PROVIDED ENTRIES Block Start

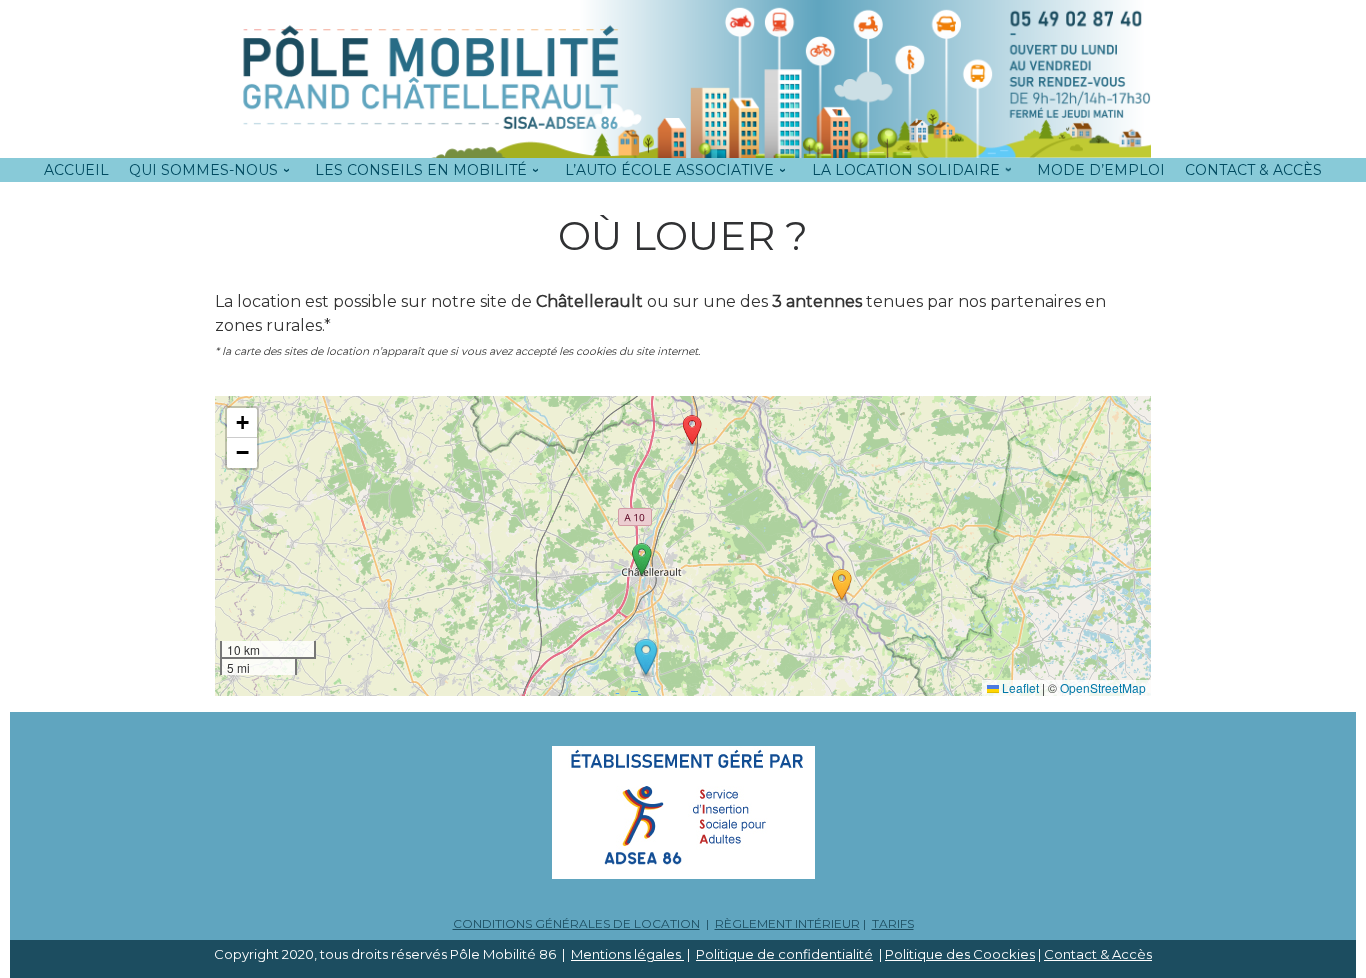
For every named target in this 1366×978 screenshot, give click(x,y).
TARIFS (893, 923)
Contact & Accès (1098, 954)
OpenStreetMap (1103, 687)
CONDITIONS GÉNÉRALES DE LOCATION (576, 923)
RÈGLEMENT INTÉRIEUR (787, 923)
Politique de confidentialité (784, 954)
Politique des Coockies (960, 954)
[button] (646, 658)
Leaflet (1019, 687)
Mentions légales (627, 954)
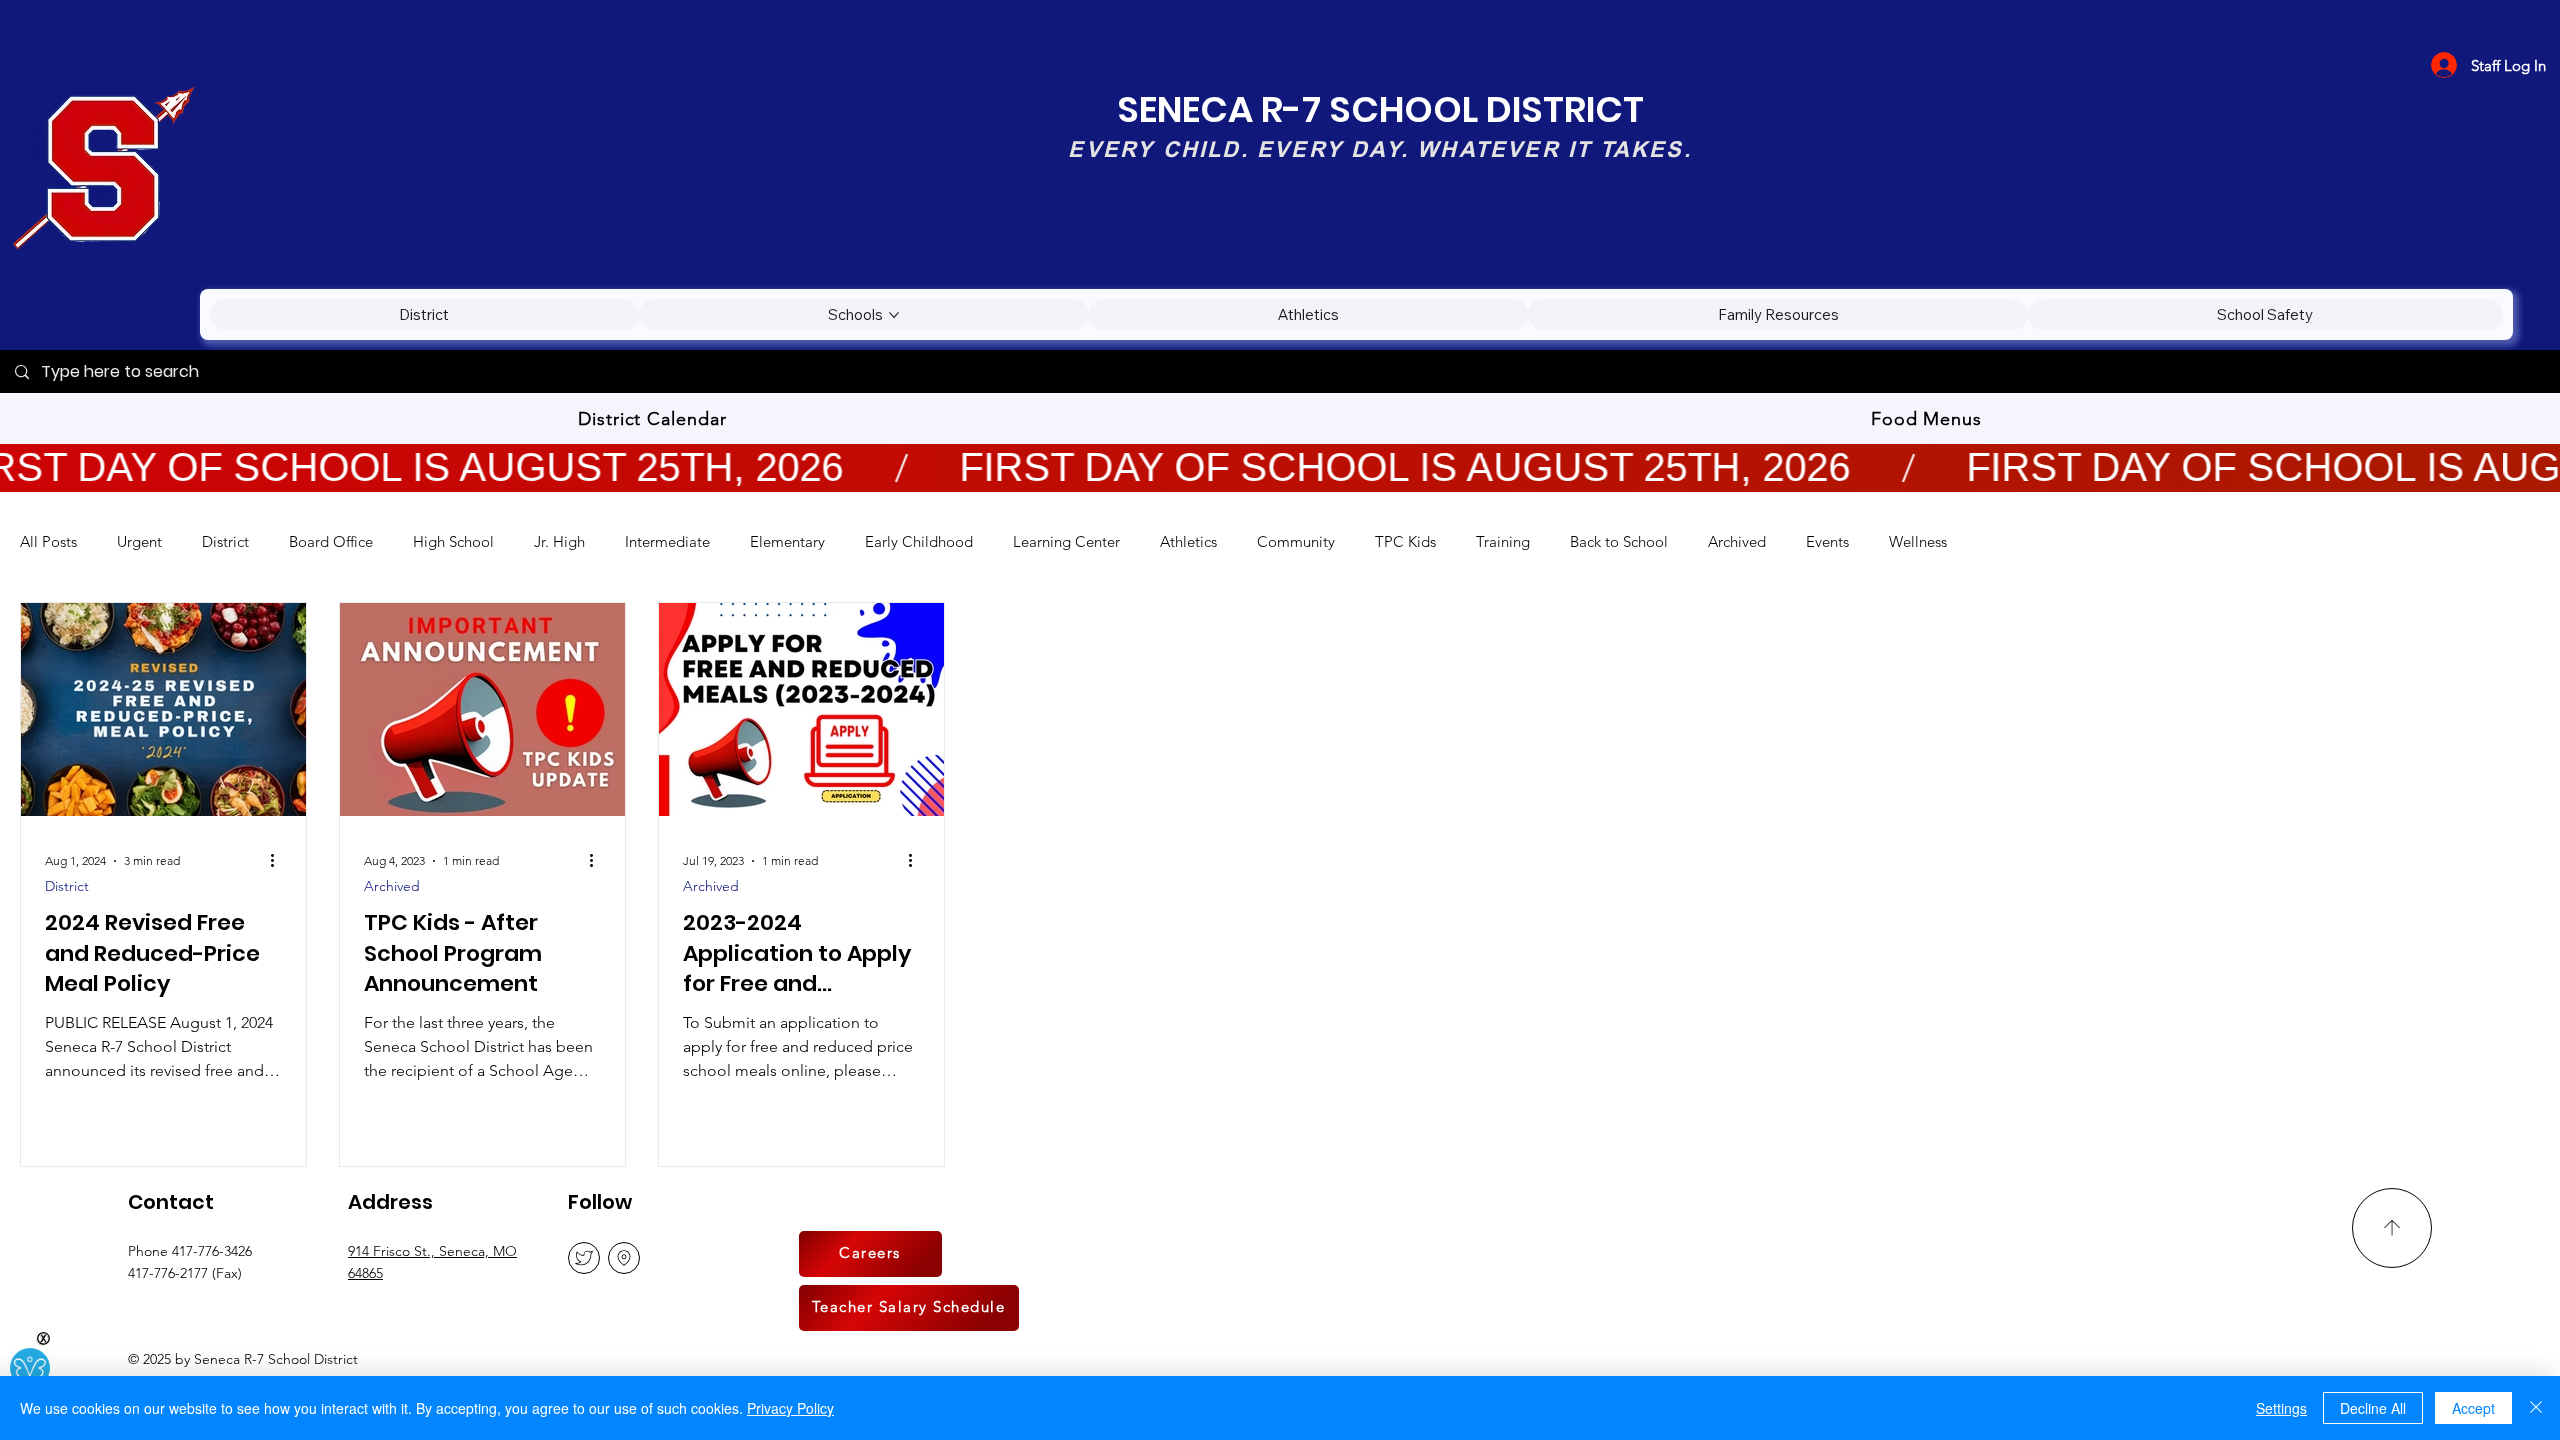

PROVIDED ENTRIES Block End

Bring together all lines of the entries above in which the string "Politique" occurs.

Politique de confidentialité (784, 954)
Politique des Coockies (960, 954)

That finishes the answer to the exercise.